Upcoming features

What's deferred, what's planned, and what's committed.

REVAL is an active research project. This page tracks what's on the roadmap and what's been intentionally deferred, with honest status flags so you know which items are "real soon now" versus "probably never without more contributors".

reval-webui

Status: not yet scaffolded.

The long-term plan has three sibling Python projects:

reval (authoritative) ──▶ reval-collector ──▶ reval-webui (planned)

reval owns the contracts, providers, runner, and the static leaderboard that powers revalbench.com. reval-collector is a LangGraph pipeline that generates evidence-grounded political-bias test cases and depends on reval as a library. reval-webui does not exist yet — it's a placeholder for a future interactive tab that consumes reval's results.json and the leaderboard JSON data.

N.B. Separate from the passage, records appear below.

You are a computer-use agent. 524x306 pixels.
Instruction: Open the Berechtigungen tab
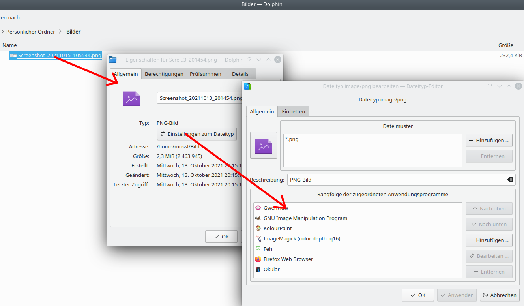(164, 74)
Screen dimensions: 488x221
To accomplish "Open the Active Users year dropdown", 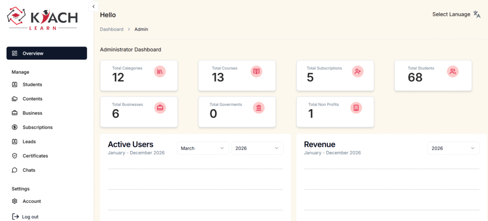I will (257, 148).
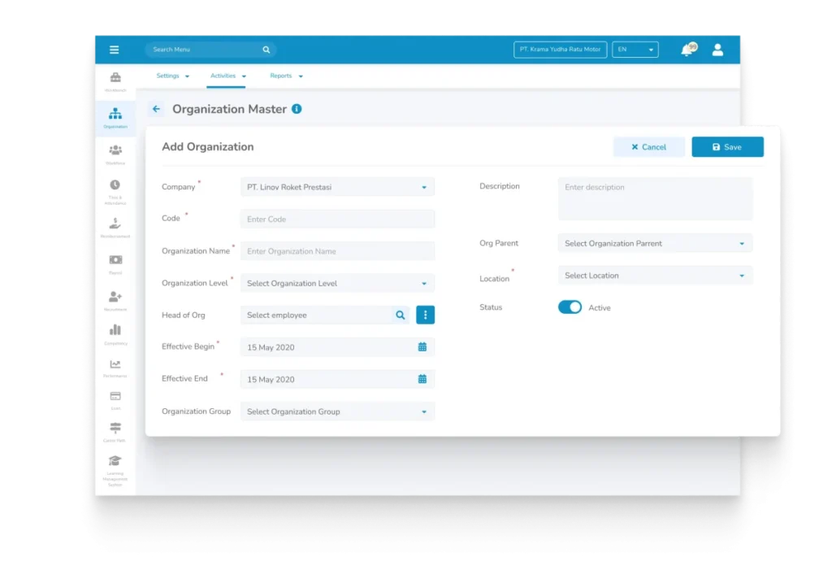Click the Enter Code input field
Image resolution: width=832 pixels, height=570 pixels.
[337, 220]
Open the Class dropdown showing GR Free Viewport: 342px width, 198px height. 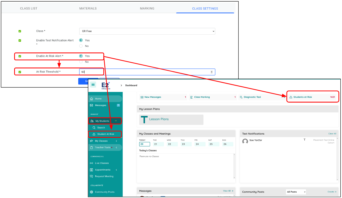147,31
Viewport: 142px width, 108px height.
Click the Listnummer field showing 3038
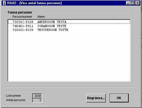tap(37, 96)
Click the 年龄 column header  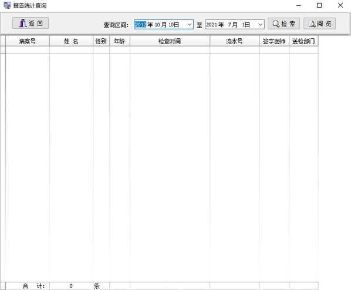[x=120, y=41]
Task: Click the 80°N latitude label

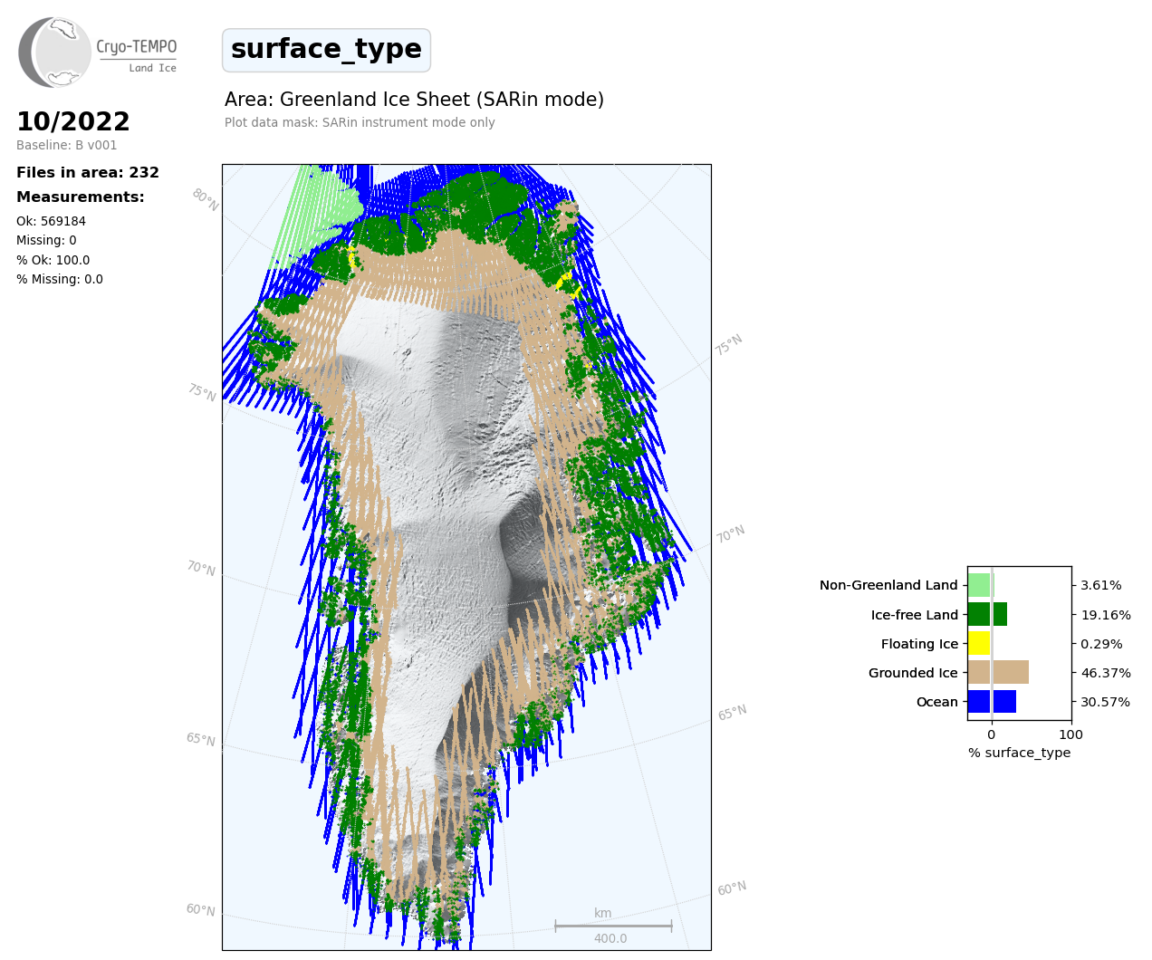Action: click(205, 199)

When reval-webui lands, it will:

  • Import reval.contracts directly (the contracts module is zero-dep, so webui can pick it up without dragging in AWS or HTTP libraries).
  • Re-use reval.leaderboard.build.load_rows() to read showcase data without duplicating parsing logic.
  • Possibly consume reval.leaderboard.docs.load_docs() to render the same docs tab inside the webui, so documentation doesn't fragment across two deploy surfaces.

Until it exists, the static leaderboard at revalbench.com — which you're reading right now — is the only user-facing surface.

Publish-results button

Status: design sketch, deferred to webui scaffolding.

When reval-webui is built, it needs a "Publish results" affordance that takes a completed reval run (results.json + per-run HTML report) and pushes it to the public leaderboard pipeline. Open design questions:

  • One-click GitHub Action trigger?
  • Direct write to the leaderboard data directory?
  • Manifest-signing step that the deploy job picks up?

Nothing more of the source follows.